Many different details need to be taken into consideration when designing the pattern from which the die is made. For instance the pouring-gate system and risers need to be considered so that the walls of mold allow a quenching action upon the molten metal so it van solidify more rapidly than in sand casting. Also the die must be provided with channels at the joints and air vent holes to allow air from the hot metal to escape from the interior of the die. The die must also be constructed so it will not restrict the shrinkage that occurs, when the metal cools. Shrinkage can present difficulties when designing the cores which form the casting. Usually the cores are made from steel or special alloys, and sometimes compressible sand or shell cores are used.

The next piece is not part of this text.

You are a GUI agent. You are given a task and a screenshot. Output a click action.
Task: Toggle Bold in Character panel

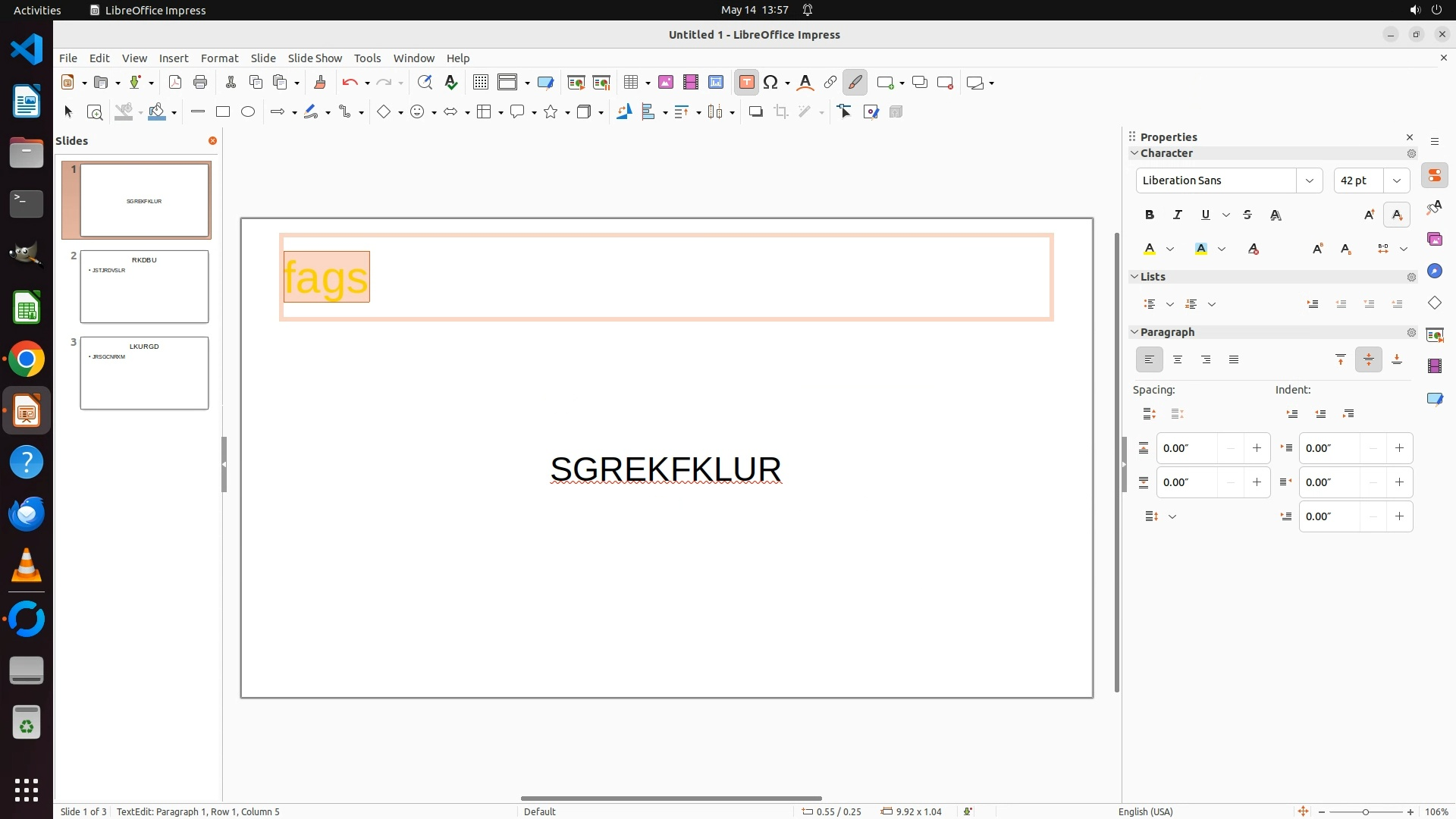(x=1149, y=215)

To prevent the casting metal from sticking to the die, the die can be given an internal coating of chalk, clay, or bone ash with water glass as a binder. This mixture can be applied to the die by spraying, brushing or immersion.
With simple castings the molten metal may be poured in at the top. It should be designed to allow the molten metal to flow quickly without turbulence into all parts of the die. For metals with low melting points the die is sometimes heated to prevent premature solidification, and for metals with a high melting point, the die may have to be artificially cooled after each casting operation.
Slowly moving or tilting the die while casting can reduce turbulence and enable the metal to flow more smoothly, particularly when heavy castings are being produced. For awkwardly shaped castings, a vacuum may be applied to help the filling of the die. Slush casting, is a technique used for producing ornamental or hollow castings: the molten metal is poured into the die, and when a solid shell of sufficient thickness has formed, the remaining liquid is poured out.
Although die castings are cheaper than sand castings, the die tooling is more expensive, and an optimum number of castings need to be produced to make the process cost effective.